Fashion Week’s penultimate night began across town, at the other Standard Hotel, the Standard East Village. After nearly two years of renovations, the property was finally ready to emerge from the shadow of its pretty older sister. The lobby resembled one of the neighborhood’s nicer tenement ground floors, and the view from the top was a stunner (especially with the two light beams shooting up from Ground Zero).
The event was for a sculpture collaboration between Daniel Arsham and Pharrell, the producer who can ride out the success of the year’s two biggest songs -- “Get Lucky” and “Blurred Lines” -- for at least another few weeks. (Despite his recent ubiquity, our plus one for the evening, who happened to be our father, had no idea who Pharrell was, and probably still doesn’t.)
But perhaps Skateboard P isn’t known as an artist?

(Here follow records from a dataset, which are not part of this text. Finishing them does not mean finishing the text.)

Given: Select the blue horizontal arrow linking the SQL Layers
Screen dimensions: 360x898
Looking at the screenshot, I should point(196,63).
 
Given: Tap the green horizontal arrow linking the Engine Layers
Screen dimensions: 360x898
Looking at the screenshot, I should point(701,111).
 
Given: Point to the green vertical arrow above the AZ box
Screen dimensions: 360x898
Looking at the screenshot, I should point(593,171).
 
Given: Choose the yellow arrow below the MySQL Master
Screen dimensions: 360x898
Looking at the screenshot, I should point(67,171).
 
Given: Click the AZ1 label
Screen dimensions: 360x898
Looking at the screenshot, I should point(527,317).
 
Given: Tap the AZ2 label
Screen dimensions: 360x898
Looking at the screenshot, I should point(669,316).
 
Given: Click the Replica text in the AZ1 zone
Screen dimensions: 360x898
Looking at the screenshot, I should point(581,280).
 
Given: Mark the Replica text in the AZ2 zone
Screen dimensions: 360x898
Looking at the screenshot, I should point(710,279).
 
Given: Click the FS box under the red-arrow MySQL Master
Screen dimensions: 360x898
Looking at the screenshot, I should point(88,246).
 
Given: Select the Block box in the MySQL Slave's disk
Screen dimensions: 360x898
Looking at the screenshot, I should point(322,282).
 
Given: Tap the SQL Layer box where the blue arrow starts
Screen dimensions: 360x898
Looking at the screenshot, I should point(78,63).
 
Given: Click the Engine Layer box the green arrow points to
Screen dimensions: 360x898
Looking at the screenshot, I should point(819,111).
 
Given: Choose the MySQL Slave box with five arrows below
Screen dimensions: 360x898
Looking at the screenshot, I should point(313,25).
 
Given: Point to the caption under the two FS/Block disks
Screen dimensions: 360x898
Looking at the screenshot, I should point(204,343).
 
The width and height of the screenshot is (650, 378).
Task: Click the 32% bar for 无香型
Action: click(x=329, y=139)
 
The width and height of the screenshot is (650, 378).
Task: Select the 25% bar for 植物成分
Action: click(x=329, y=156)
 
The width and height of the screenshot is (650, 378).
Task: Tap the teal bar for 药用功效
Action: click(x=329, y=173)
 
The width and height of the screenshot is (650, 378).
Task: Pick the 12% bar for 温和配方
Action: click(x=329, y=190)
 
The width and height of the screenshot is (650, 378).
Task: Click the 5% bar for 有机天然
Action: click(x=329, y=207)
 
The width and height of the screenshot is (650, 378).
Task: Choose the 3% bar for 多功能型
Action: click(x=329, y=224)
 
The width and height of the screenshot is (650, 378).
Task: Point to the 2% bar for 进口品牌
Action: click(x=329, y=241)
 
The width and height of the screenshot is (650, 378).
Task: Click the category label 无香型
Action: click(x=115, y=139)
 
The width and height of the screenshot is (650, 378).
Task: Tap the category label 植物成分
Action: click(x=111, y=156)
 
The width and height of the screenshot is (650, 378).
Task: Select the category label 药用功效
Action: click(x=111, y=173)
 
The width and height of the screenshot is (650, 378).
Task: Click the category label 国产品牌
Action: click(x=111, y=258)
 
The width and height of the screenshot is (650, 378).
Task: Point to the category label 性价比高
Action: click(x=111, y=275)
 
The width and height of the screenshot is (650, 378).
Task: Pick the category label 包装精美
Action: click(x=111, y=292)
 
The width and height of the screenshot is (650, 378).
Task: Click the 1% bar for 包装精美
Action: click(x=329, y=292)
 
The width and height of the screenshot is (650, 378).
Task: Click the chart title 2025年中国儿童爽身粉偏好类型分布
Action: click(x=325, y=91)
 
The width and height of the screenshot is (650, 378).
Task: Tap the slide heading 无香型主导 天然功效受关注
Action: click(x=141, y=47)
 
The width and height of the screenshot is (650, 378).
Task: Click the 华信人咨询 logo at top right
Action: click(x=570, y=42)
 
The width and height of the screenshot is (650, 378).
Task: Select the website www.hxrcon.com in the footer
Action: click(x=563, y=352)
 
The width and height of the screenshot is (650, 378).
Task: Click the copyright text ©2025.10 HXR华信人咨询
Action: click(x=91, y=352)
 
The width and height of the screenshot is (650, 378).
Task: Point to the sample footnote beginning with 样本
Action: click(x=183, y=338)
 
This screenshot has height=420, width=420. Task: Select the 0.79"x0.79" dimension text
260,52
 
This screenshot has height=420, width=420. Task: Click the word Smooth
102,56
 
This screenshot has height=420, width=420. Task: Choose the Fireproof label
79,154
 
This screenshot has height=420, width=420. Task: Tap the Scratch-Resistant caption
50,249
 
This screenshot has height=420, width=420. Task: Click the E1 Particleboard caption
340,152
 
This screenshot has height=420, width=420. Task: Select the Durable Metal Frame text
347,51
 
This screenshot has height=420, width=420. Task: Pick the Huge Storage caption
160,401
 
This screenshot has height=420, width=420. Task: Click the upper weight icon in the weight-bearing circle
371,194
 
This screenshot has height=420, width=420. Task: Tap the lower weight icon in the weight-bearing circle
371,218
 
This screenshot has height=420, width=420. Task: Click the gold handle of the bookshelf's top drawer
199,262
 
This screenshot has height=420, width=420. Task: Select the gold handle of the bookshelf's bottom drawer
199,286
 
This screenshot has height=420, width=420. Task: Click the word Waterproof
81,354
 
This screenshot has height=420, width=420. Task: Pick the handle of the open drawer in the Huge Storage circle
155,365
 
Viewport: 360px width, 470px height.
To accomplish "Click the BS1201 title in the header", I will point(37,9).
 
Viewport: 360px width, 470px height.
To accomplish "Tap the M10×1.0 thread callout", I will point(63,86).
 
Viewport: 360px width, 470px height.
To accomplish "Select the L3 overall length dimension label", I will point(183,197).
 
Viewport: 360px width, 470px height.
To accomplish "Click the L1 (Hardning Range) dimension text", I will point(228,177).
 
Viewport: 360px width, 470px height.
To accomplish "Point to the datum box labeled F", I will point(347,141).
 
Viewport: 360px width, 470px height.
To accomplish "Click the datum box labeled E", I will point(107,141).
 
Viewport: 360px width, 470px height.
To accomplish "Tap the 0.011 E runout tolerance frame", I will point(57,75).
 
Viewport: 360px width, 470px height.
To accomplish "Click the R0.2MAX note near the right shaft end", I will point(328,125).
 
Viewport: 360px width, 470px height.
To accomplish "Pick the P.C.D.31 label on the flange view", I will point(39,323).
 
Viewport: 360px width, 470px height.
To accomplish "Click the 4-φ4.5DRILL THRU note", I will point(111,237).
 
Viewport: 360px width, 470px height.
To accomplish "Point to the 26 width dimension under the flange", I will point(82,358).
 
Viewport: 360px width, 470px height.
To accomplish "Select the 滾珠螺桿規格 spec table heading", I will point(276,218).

Mr. Ashram brought it out in him, using as inspiration a cheap Radio Shack beat machine Pharrell used to make some of his earliest tunes. The artist took that and created sculptures of the keyboard that appear to be crumbling rock.
“This exact work started out from a suggestion that I gave him, which was, ‘What was something that was really important to you for your career musically?’” Mr. Arsham told us. “For him it was this keyboard that was sold at Radio Shack in 1987.”
Noted. But Pharrell looked much more in rock star mode than art star mode: hopping around in a straw cabana hat, taking selfies with fans, turning down interview requests. Mr. Ashram hinted at more collaborations between the two of them, but didn’t elaborate. There’s a chance the ascendant producer has to, you know, make more number one hits or something.
After squeezing in dinner (remember dinner?) with dad, it was off to The Standard, where at the doors the best-dressed angry mob in history clamored for a way to get in. Many of them made it up, it seemed: the crowd was so big that, for the most part, celebrities managed to blend in with the hangers-on. Leonardo DiCaprio sat with his aging Pussy Posse members Ethan Suplee and Lukas Haas in a corner. Leo had on a silly cap, smoked an electronic cigarette and was constantly texting. Lindsay Lohan made an early exit, but Paris and Nicky Hilton couldn’t seem to leave. Singer Dev Hynes shimmied on the dance floor, Sky Ferreira chilled on a smoking deck upstairs, and the two Andres responsible for the name of Chez Andre -- that would be Standard owner Andre Balazs and Le Bain operator Andre Saraiva -- bopped around the room greeting their guests.
“I’m really happy to be here,” said Mr. Saraiva, moving from Chez Andre in Le Bain to the Boom Boom Room. “That’s it! No, I’m happy for real. It’s getting bigger and bigger.”
But the most memorable moment of the night came when we were walking down the stairs after another long meandering stroll across the roof decks, with their panoramic views of the city, when we saw Courtney Love coming up the stairs. She stopped for a hug, and then turned to the young woman next to her, who looked very familiar.
“This is my daughter, Frances,” she said. We said hello to Frances Bean Cobain, the only daughter of Kurt Cobain and Courtney Love, who’s had some pretty public problems with her mother in the past. But there, on the steps at the Purple party of all places, they seemed perfectly wholesome, a really happy mother-daughter duo, not unlike the pairing of us and our dad earlier in the night. Maybe Fashion Week should be more of a family affair.